Stereochemie der Ringöffnung von Aziridinonen (α‐Lactamen)

Abstract

Stereochemistry of Ring Opening of Aziridinones (α‐Lactams)The chiral, non‐racemic aziridinone (R)‐4 (e.e. 92%) reacts with magnesium halides to afford the α‐halo amides (S)‐3a (e.e. 88.8%), (S)‐3b (e.e. 89.0%), and (S)‐3c (e.e. 88.2%) in high yields. Acid‐catalysed hydrolysis of (R)‐4 in aqueous acetone yields 74% of the α‐hydroxy amide (S)‐3d (e.e. 88.0%). Methanolysis of (R)‐4 in [D4]methanol at 60°C followed the first‐order rate law with k = 1.53 ṁ 10–5 s–1 yielding quantitatively a 82:18 mixture of the α‐methoxy amide (S)‐3e (e.e. 89%) and the α‐amino ester (R)‐14 (e.e. 87%). The latter is obtained exclusively (e.e. 87%) when (R)‐4 reacts with sodium methoxide and methanol in ether while only the former is formed (e.e. 88.2%) by slow methanolysis in the presence of a catalytic amount of 4‐toluenesulfonic acid.
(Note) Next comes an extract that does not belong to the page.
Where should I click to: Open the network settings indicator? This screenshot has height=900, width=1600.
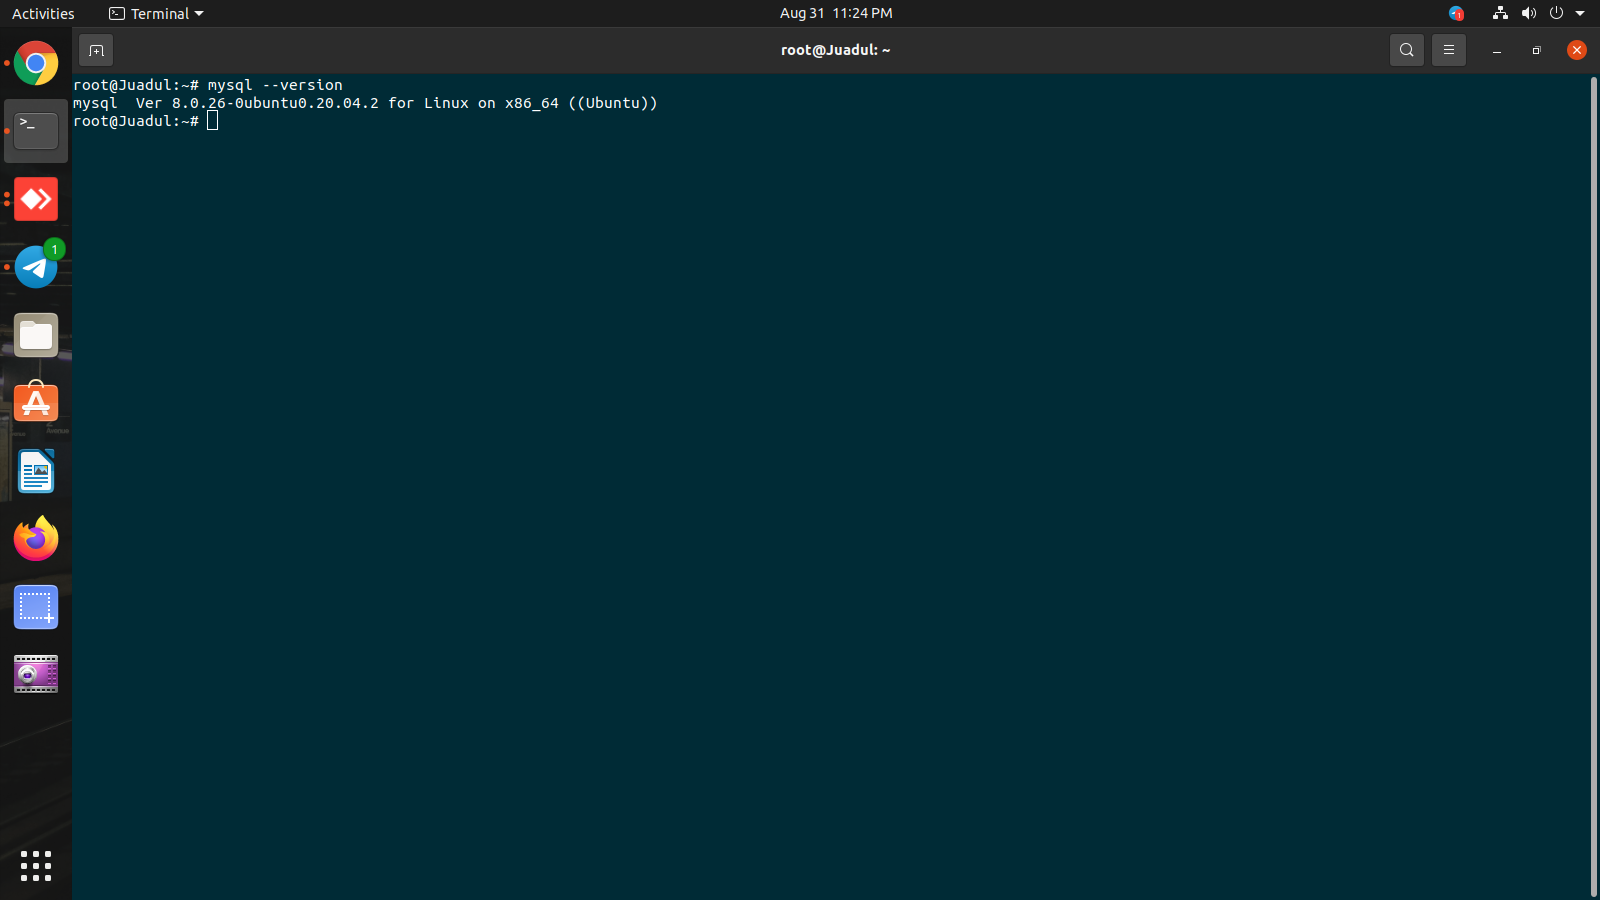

The absolute configurations of the major enantiomers derived from (R)‐4 are based on the retention on a Chirasil‐L‐Val capillary gas chromatography column, CD spectra, and the comparison with authentic samples of (S)‐3a, obtained from (S)‐tert‐leucine [(S)‐1] and (S)‐3d. The results demonstrate that the N – C(3) bond of the aziridinone (R)‐4 is cleaved by nucleophiles with a high degree of stereospecificity and inversion of configuration. This stereochemical course is at variance with that inferred from the methanolysis of the similar aziridinone (R)‐7. – Treatment of (R)‐4 in [D4]methanol with one equivalent of 3‐chloroperbenzoic acid (15) containing 5% of 3‐chlorobenzoic acid (16) affords carbon monoxide and the racemic oxaziridine 18 in quantitative yield, which is also obtained from the imine 19 in a very fast reaction. The acid 16 effects slow decomposition of (R,S)‐4 into carbon monoxide and imine 19, probably by general acid catalysis. The stereochemical result obtained from (R)‐4 as well as the reaction conditions and differences in rate for formation and epoxidation of 19 suggest that in the peracid oxidation of an aziridinone the sequence of events consists of a rate‐limiting, acid‐catalysed decomposition into carbon monoxide and an imine, followed by very fast epoxidation of the latter. The previous mechanism, invoking as intermediates alleged aziridinone N‐oxides, e.g. 17, is not supported by the present study.